## Work instructions
Could you repeat the listing below exactly while leaving its pictures behind?

Content starts

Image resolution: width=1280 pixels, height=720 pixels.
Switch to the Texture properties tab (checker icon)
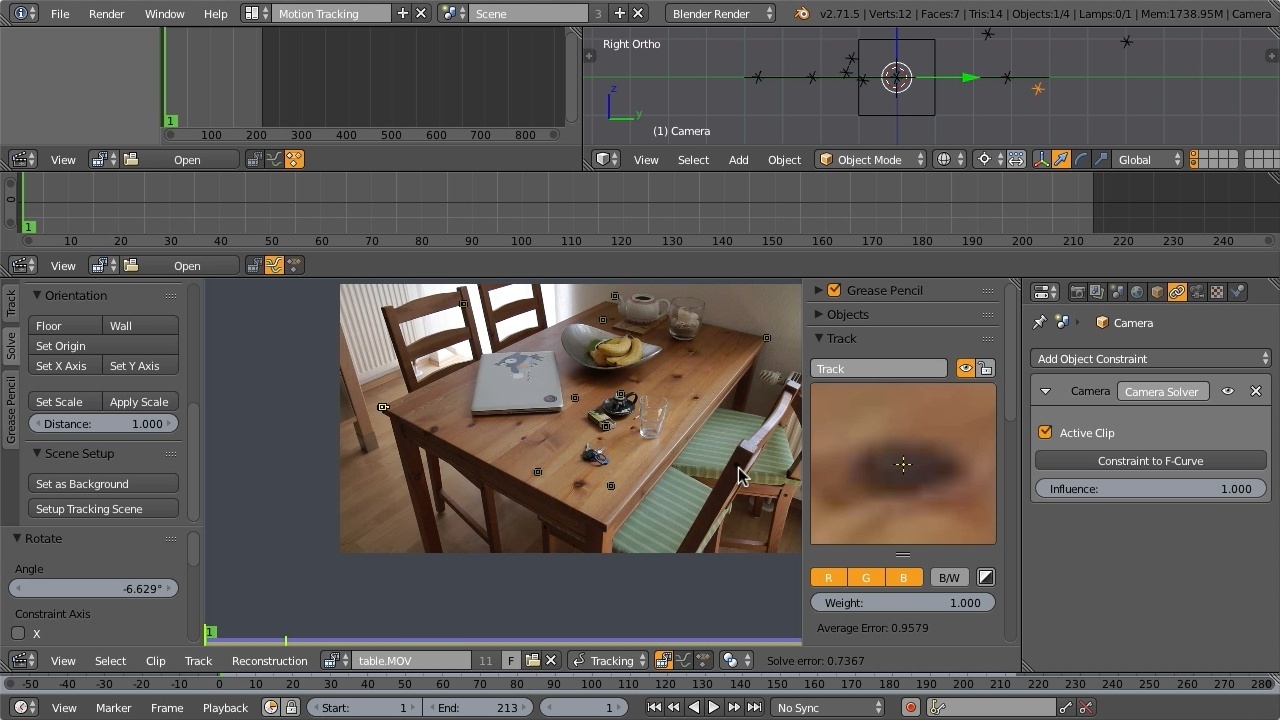[1216, 291]
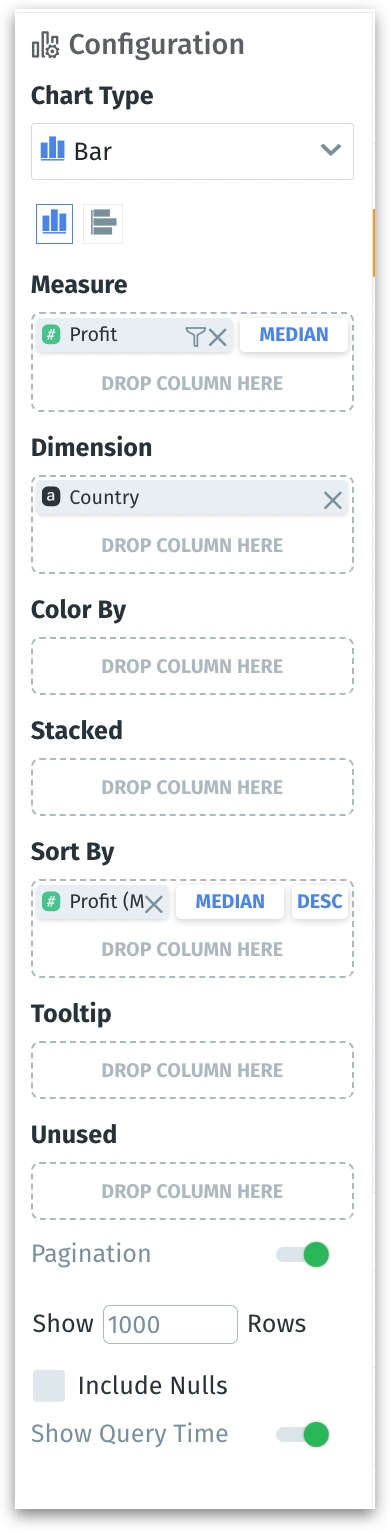Click the Show Rows number field
This screenshot has width=391, height=1531.
170,1324
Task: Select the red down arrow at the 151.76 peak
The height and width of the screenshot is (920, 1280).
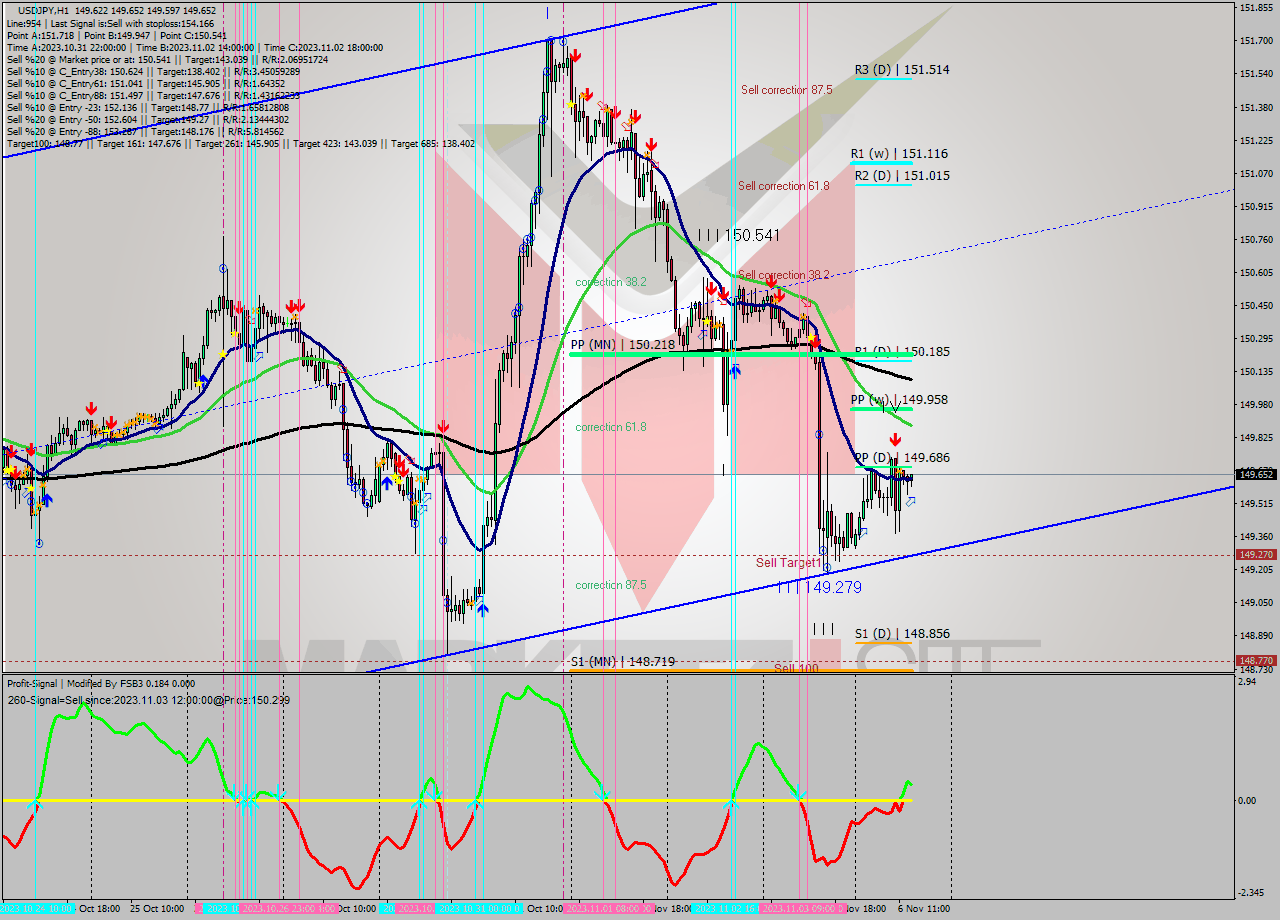Action: [575, 57]
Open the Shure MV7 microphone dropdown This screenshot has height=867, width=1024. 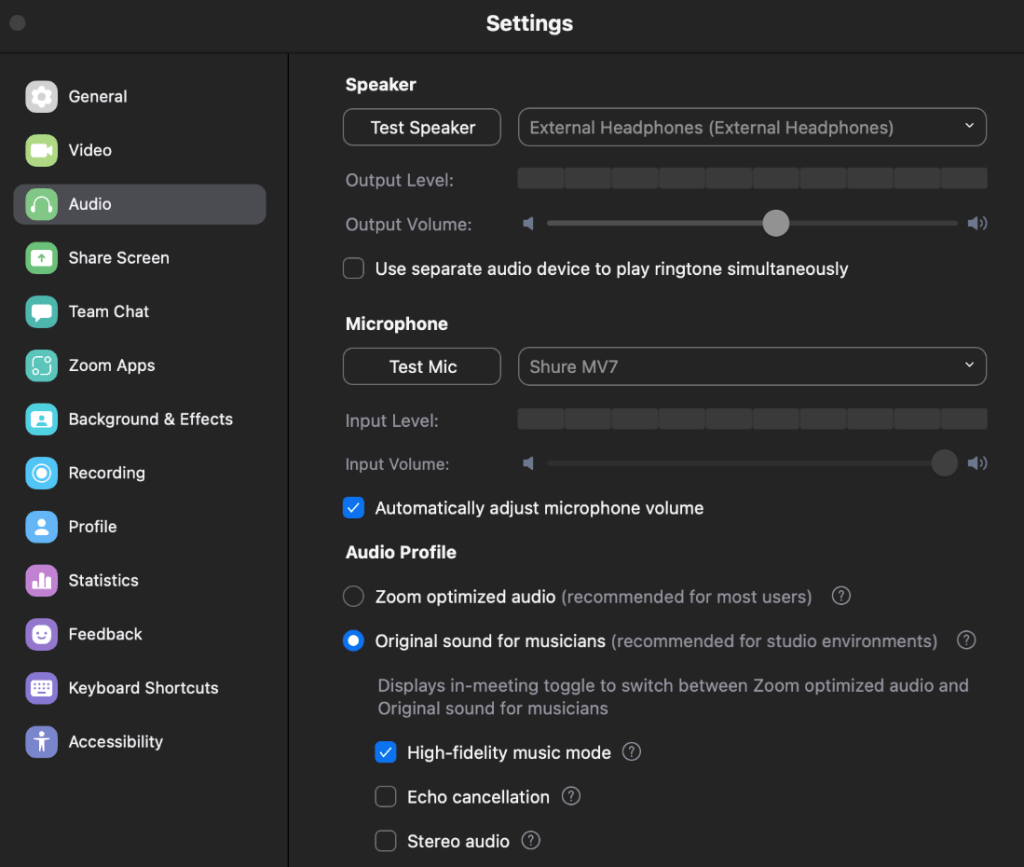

Content ends

## Result of the exercise
Image resolution: width=1280 pixels, height=720 pixels.
Switch to the Texture properties tab (checker icon)
[1216, 291]
Click the Show Rows number field
This screenshot has width=391, height=1531.
170,1324
Task: Select the red down arrow at the 151.76 peak
The height and width of the screenshot is (920, 1280).
Action: [575, 57]
Open the Shure MV7 microphone dropdown This screenshot has height=867, width=1024. 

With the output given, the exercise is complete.